SKULPTUROLOGISCHE ALBEN

Ich sehe was, was du nicht siehst…

Jed­er sieht die Welt anders. Jed­er sieht eine andere Welt. Seine Welt. Gefiltert durch die gnaden­lose Zen­sur des Unter­be­wusst­seins, geformt durch die Emo­tio­nen der Seele und am Ende von den küh­nen Synapsen erk­lärt zu existieren­den Wirk­lichkeit. Mein­er Wirk­lichkeit.

Siehst du was ich sehe?

Meine Lei­den­schaft zur Keramik begann vor über 20 Jahren mit ein­er zufäl­li­gen Gele­gen­heit, an einem Kurs teilzunehmen. Bis heute ist sie unverän­dert inten­siv geblieben. Seit eini­gen Jahren stelle ich meine Werke in der Öffentlichkeit aus.

Men­schen, häu­fig Paare, sind das Haupt­the­ma mein­er Arbeit­en.
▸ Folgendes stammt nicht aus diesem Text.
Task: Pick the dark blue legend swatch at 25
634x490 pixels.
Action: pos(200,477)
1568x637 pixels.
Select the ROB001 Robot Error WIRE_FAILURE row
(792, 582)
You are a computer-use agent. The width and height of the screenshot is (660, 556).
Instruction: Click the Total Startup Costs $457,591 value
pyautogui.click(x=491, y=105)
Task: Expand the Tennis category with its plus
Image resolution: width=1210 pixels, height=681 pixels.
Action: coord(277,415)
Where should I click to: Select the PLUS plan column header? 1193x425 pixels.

Dabei kommt es gar nicht so sehr auf die natur­ge­treue Kör­per­darstel­lung an. Vielmehr sind die abstrak­ten Skulp­turen häu­fig von durch­dacht­en, streng geometrischen Lin­ien und For­men dominiert. Skulp­tur­olo­gie nenne ich diese Art der Gestal­tung. Der Inhalt der skulp­tur­ol­o­gis­chen Werke erschließt sich nicht jedem auf Anhieb. Es ist wie in dem Kinder­spiel: ich sehe was, was du nicht siehst… Und sicht­bar wird für den Betra­chter nur, was auch seine Emo­tio­nen wirk­lich berührt.

Untyp­is­cher­weise für Keramik-Arbeit­en sind viele der Skulp­turen mit Acryl­far­ben patiniert. Doch eben­so gern belasse ich meine Skulp­turen in den Natur­far­ben des Tons, lediglich schwarze Schat­tierun­gen beto­nen die Struk­turen und For­men. So liebe ich den Ton am meis­ten.